There was a long discussion about ISO-8859-1 versus US-ASCII recently,
and I must admit that I did not read all messages in that discussion.
My impression at the end was that most people wanted US-ASCII to stay
as the character set which can be assumed to be acceptable to all user
agents.

> Rationale: per HTTP/1.1 draft
>(section 3.7.1) entity body without explicit charset can be
>US-ASCII only or ISO-8859-1. 

Yes.

>Thus any conforming user agent must
>be able to handle ISO-8859-1.

No, that is not a correct inference.  It would make sense for every
user agent to be able to handle the all entity bodies without explicit
charset, but Section 3.7.1 does not require it.

>4.6 Alternates
>
>Can media-type contain charset? Is this a valid exmaple?
>
>Alternates: {"TheProject.fr.html" 1.0
>      {type "text/html"} {language "fr"}},
>    {"TheProject.en.html" 1.0
>      {type "text/html"} {language "en"}},
>    {"TheProject.ru.html" 1.0
>      {type "text/html;charset=iso-8859-5"} {language "ru"}}
>    ("/cgi-bin/xlate?koi8-r+TheProject.ru.html" 1.0
>      {type "text/html;charset=koi8-r"} language "ru"}}

Yes.  Contrary to what Daniel DuBois said in this thread, 

   {type "text/html;charset=iso-8859-5"} 

is indeed the way to denote the charset. 

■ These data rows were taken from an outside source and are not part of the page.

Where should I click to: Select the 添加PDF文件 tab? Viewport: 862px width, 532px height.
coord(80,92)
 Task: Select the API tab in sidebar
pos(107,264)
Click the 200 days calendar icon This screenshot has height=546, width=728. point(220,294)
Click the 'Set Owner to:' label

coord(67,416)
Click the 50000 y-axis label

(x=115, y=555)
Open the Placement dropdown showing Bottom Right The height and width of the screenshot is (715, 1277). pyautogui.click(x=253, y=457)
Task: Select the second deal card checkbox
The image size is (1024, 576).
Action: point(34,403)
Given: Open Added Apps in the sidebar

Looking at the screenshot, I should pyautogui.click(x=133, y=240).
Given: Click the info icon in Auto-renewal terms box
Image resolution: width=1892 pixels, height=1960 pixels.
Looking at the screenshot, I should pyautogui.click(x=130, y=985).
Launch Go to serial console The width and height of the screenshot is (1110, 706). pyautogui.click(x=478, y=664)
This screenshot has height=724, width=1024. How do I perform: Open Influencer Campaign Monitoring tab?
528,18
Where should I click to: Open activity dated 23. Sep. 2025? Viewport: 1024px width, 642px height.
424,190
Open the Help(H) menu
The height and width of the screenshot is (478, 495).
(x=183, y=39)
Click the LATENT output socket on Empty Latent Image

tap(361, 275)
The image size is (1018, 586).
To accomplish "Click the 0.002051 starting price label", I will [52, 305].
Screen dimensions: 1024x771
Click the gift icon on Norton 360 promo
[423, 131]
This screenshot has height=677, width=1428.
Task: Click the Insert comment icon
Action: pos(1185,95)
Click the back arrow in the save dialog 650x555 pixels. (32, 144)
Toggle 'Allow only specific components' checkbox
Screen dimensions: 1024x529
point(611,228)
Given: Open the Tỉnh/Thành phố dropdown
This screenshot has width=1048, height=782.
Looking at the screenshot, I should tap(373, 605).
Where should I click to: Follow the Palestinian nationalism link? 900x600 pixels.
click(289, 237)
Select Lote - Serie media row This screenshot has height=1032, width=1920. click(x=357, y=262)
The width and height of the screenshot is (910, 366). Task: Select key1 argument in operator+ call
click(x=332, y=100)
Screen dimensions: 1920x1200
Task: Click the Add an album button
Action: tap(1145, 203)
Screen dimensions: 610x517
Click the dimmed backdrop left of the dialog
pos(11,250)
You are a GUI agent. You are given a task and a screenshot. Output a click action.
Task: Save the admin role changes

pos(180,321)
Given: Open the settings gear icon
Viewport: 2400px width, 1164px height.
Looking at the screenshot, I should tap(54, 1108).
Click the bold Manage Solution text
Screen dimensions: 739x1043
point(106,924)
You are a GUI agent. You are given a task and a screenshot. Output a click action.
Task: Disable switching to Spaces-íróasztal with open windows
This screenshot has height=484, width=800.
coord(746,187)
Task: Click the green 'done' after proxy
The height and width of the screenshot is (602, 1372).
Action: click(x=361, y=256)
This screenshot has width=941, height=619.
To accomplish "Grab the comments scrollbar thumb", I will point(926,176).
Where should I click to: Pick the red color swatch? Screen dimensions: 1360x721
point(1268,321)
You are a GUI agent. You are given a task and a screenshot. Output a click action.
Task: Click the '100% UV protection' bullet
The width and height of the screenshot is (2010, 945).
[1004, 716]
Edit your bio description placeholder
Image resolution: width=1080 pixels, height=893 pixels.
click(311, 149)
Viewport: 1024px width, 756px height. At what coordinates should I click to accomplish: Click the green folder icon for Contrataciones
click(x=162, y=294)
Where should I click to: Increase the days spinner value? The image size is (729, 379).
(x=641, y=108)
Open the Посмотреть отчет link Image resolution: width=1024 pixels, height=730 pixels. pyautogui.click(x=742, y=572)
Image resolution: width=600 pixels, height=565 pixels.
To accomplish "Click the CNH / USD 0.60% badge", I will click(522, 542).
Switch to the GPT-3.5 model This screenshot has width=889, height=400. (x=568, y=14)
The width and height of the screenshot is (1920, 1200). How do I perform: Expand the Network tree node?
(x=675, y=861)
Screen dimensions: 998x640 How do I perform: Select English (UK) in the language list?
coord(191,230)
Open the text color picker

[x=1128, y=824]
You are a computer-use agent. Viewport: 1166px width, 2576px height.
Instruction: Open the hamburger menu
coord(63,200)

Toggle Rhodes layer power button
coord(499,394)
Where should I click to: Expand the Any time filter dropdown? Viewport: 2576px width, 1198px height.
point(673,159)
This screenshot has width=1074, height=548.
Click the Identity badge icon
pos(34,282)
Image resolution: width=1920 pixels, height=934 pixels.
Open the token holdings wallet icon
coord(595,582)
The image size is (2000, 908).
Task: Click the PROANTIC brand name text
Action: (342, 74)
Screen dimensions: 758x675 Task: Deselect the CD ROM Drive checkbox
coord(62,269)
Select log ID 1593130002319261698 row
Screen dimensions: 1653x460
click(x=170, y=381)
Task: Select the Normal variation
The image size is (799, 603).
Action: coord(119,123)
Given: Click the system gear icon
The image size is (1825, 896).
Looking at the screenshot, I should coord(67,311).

This mirrors use of the Content-Type header, which specifies the MIME
type and optionally the charset.  Note that we do not have a
Content-Charset header, but that we _do_ have an Accept-Charset
header.  I believe that this asymmetry was caused by early versions of
HTTP trying to inherit as much semantics from the MIME specifications.
As far as I know, it is too late to fix it now.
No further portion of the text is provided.